Pompeo criticized for Huawei comments
It is “unfair and immoral” for the United States to drive a wedge in China’s relations with other countries and to crack down on Chinese companies, Foreign Ministry spokeswoman Hua Chunying said on Tuesday.
“Strengthening friendly cooperation between China and Hungary does not target or affect any other country. Also, we hope and believe that the development of the China-Hungary relationship will not be destroyed or disturbed by any other country,” Hua said at a regular news conference in Beijing.
The remarks came after US Secretary of State Mike Pompeo on Monday warned of the risks of Huawei’s presence in Hungary during his visit to the country.
“If that equipment is co-located in places where we have important American systems, it makes it more difficult for us to partner alongside them,” he also said.
However, Hungarian Foreign Minister Peter Szijjarto later told Pompeo at a joint news conference that Hungary’s cooperation with China does not endanger its being a reliable ally of the US.
“So when it comes to China, I think hypocrisy should be left finally behind,” Szijjarto said.
Hua said: “We appreciate Szijjarto’s independent, objective and just judgment based on facts. Friendly cooperation is always the main theme of developing the China-Hungary relationship.”
She said that China has noticed that, for a time, the US has been fabricating various unwarranted charges and a “China Threat” theory of different versions.
On Thursday, Gordon Sondland, US ambassador to the European Union, warned in an interview with Bloomberg that any Western country allowing Huawei or other Chinese equipment to be used in critical infrastructure projects will face the risk of US countermeasures.
“(The statements) do not match the deeds and manner a major power should have. We believe that the vast majority of countries are clear-eyed about the real intentions of the US side and its bullying,” Hua said.
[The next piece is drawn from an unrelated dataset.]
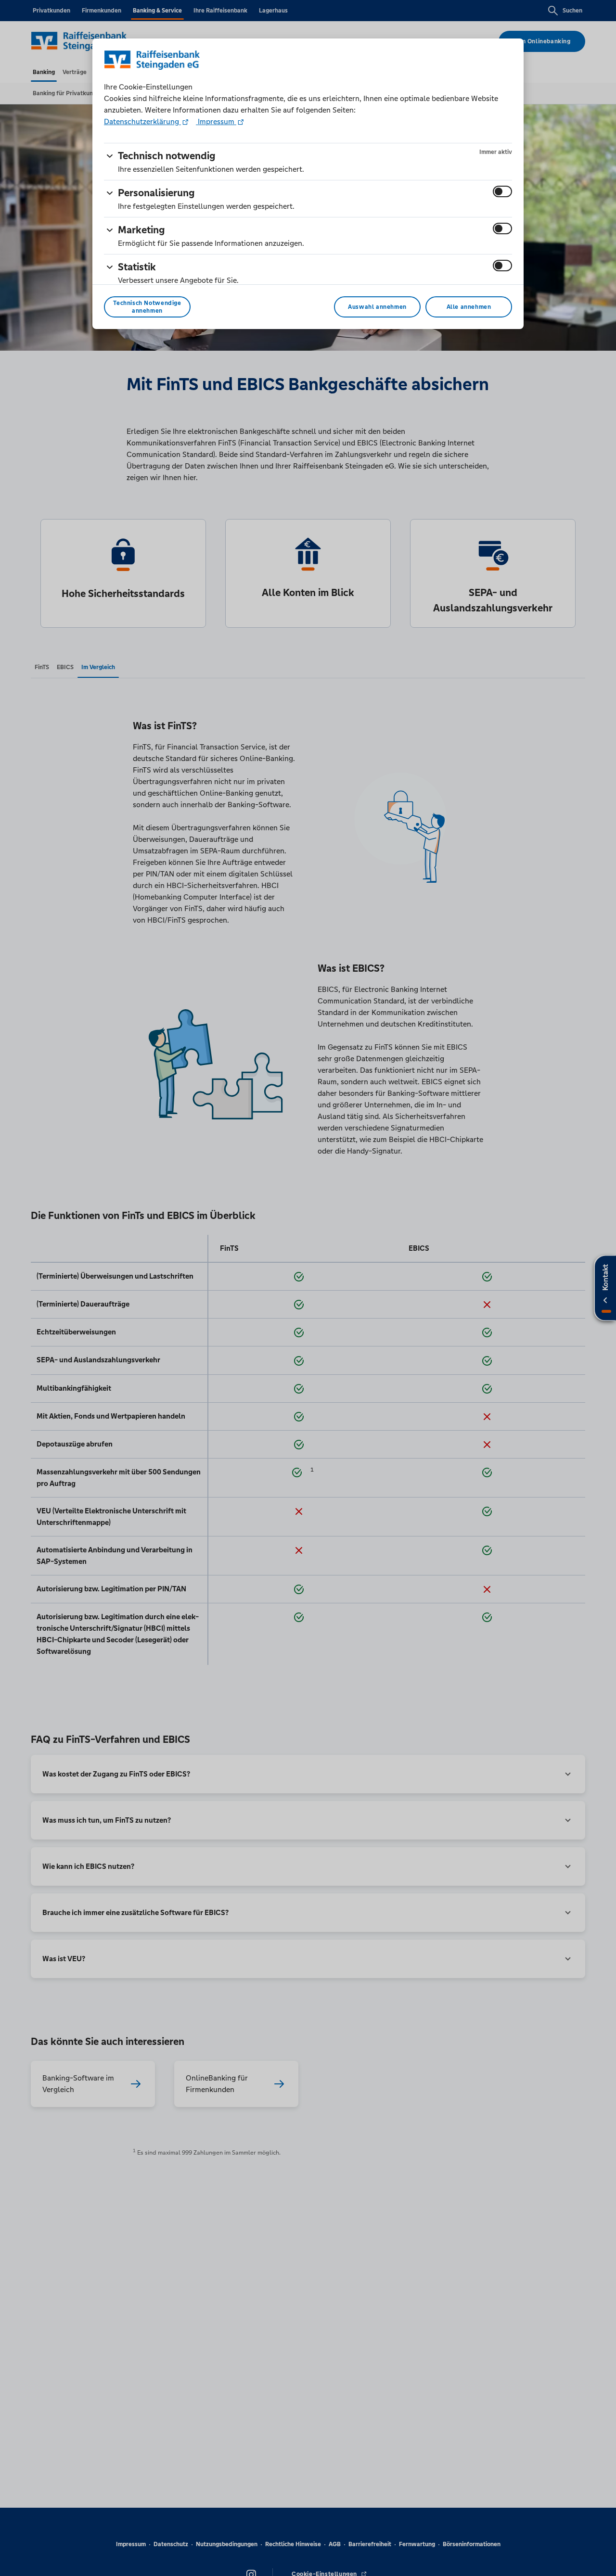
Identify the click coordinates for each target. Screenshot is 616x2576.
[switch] (502, 191)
She also added that China hopes all parties abandon the ideological prejudice and the mindset of a zero-sum game mentality.
United States Secretary of State Mike Pompeo is on a five-nation trip to Europe, of which the highlight is supposed to be the conference on the future of the Middle East, with a heavy emphasis on containing Iran.
But that seems to have in no way diminished Washington’s obsession with Huawei, and of course China.
On the very first leg of the trip, in the Hungarian capital of Budapest, the top US diplomat once again issued an unsubstantiated allegation that the Chinese telecommunications company was a security risk, warning its NATO ally that its embrace of Huawei technologies presented “actual risks” to the Hungarian people and that it risked China using the technology “in a way that is not in the best interest of Hungary”. Blahdiblah, you probably know how it goes by now.
Of course, he made it sound reasonable: “They are a sovereign nation”, he said. “They get to make their own decisions”.
But not really, since there is a choice to be made: Huawei or the US. Getting to the heart of the matter, he said if countries choose Huawei, it “makes it difficult for America to be present … and makes it more difficult for us to partner alongside them”. Which showed the US is not above some arm-twisting to get what it wants, and making it clear the US administration is motivated by more than simple technological, or business competition.
Considering the Chinese tech giant has come into the White House’s crosshairs, the latter’s determination to coalesce an international siege against the company comes as no surprise, especially if it wants to sustain the US commercial edge in the next-generation telecommunications market. But Pompeo made no secret about Washington’s geopolitical anxiety. He confessed the US has its eyes on reversing what he called a decade of US disengagement in Central Europe that left a vacuum for Russia and China to exploit. He even warned his hosts of “the dangers of allowing China to gain a bridgehead in Hungary”.
The message cannot be clearer: the US is not only returning to continental Europe, it wants exclusive presence. Washington is worried about Russian and Chinese influence that it fears has grown in its own absence. Huawei is only an excuse.
But Hungarian Foreign and Trade Minister Peter Szijjarto made a sensible point during a joint news conference with Pompeo: “When it comes to cooperation with Russia or cooperation with the People’s Republic of China, that does not harm us being reliable as a NATO ally”.
Indeed, why must a Budapest-Washington relationship be an exclusive one when Hungary relies on Russia for 85 percent of its energy needs and maintains close, extensive economic cooperation with China?
No doubt, Pompeo will be hawking the same message to every other stop on his European trip. But the idea of exclusive relations may not sell everywhere. Because Budapest will certainly not be the only one to have smelled the “enormous hypocrisy” in such an approach.